Oude Testament

Nieuwe Testament

Johannes 11:41-47 NBG-vertaling 1951 (NBG51)

41. Zij namen dan de steen weg. En Jezus sloeg de ogen opwaarts en zeide: Vader, Ik dank U, dat Gij Mij verhoord hebt.

42. Zelf wist Ik, dat Gij Mij altijd verhoort, maar ter wille van de schare, die rondom Mij staat, heb Ik gesproken, opdat zij geloven, dat Gij Mij gezonden hebt.

43. En na dit gezegd te hebben, riep Hij met luider stem: Lazarus, kom naar buiten!

44. De gestorvene kwam naar buiten, de voeten en de handen gebonden met grafdoeken, en er was een zweetdoek om zijn gelaat gebonden.
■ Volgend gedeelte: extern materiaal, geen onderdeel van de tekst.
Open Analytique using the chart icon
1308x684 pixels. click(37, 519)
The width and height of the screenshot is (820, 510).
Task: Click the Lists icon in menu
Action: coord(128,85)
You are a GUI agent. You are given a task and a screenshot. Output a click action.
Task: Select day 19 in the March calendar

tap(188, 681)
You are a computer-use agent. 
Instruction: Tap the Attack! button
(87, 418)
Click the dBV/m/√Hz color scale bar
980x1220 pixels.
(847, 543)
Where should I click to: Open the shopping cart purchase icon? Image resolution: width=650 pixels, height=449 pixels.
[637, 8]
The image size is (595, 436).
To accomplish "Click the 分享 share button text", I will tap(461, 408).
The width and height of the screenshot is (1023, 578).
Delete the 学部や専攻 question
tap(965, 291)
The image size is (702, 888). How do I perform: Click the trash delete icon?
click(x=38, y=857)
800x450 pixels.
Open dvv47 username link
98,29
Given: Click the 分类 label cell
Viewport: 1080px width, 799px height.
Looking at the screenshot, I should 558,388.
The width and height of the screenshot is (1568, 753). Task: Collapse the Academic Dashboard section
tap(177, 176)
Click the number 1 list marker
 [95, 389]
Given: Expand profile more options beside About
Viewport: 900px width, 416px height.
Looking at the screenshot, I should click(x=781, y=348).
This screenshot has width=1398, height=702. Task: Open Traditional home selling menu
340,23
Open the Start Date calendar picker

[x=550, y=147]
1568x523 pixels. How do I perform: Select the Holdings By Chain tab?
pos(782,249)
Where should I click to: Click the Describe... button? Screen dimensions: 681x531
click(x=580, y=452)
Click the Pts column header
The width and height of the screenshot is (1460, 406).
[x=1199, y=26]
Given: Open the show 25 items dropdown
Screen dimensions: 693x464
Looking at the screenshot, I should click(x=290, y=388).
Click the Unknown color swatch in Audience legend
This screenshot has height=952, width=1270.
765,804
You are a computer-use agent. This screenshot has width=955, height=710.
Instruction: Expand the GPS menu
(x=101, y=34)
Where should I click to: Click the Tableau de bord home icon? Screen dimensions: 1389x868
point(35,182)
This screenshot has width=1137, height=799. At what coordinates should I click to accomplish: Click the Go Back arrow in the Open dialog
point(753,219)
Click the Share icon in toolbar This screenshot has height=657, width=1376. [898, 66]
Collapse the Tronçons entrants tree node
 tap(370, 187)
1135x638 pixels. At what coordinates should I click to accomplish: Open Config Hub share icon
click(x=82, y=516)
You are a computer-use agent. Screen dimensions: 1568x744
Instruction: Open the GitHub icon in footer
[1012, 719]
Jezus zeide tot hen: Maakt hem los en laat hem heengaan.

45. Velen der Joden dan, die tot Maria gekomen waren en aanschouwd hadden wat Hij gedaan had, geloofden in Hem;

46. maar sommigen van hen begaven zich naar de Farizeeën en zeiden hun, wat Jezus gedaan had.

47. De overpriesters en de Farizeeën dan riepen de Raad samen en zeiden: Wat doen wij, want deze mens doet vele tekenen?